L’indicatore più diretto per misurare il livello dell’acqua che rischia di soffocare i conti previdenziali italiani è dato dal rapporto fra gli occupati e le pensioni erogate dall’Inps. Nel dato nazionale oggi questo rapporto è a 1,11, dunque per ogni assegno staccato dall’Istituto nazionale della previdenza sociale ci sono 1,11 lavoratori attivi. Non moltissimi.
Ma l’analisi territoriale è in grado di mostrare in modo più dettagliato la questione. Perché è vero che i conti previdenziali non sono federalisti, ma la geografia del confronto con gli occupati indica bene lo stato di una coperta che si lacera.

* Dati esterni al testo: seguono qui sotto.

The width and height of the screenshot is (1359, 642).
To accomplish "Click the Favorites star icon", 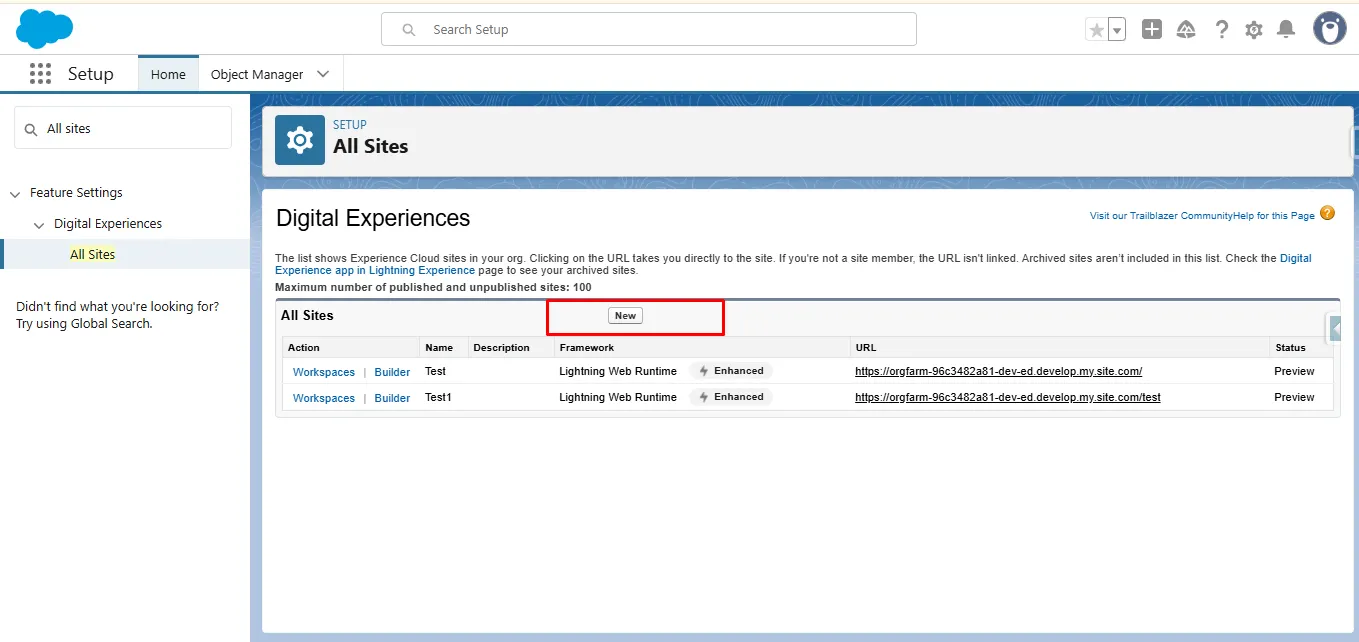I will 1097,30.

In 39 Province italiane, il 37% del totale, la soglia (non solo psicologica) della parità fra occupati e pensioni è già stata superata al ribasso, spesso in modo ampio. Questo dato è la regola nel Mezzogiorno dove si concentra l’82% delle Province in questa condizione, affiancate da qualche area del Nord lontano dalle grandi città in particolare in Piemonte (Asti, Alessandria, Vercelli) e nella Liguria (Savona, Imperia) caratterizzata dal tasso record di popolazione anziana. I numeri crollano soprattutto in Calabria, a partire da Reggio e Catanzaro dove i lavoratori attivi sono 67 ogni 100 pensioni mentre a Crotone si arriva a 71 e a Vibo Valentia a 76. Tra le grandi, sotto la parità si incontrano Palermo (84 lavoratori ogni 100 pensioni) e Napoli (96), mentre Roma (131) e Milano (133) sono ancora sopra. Per vedere il quadro più florido occorre invece salire fino a Bolzano, dove gli attivi sono 162 ogni 100 pensioni.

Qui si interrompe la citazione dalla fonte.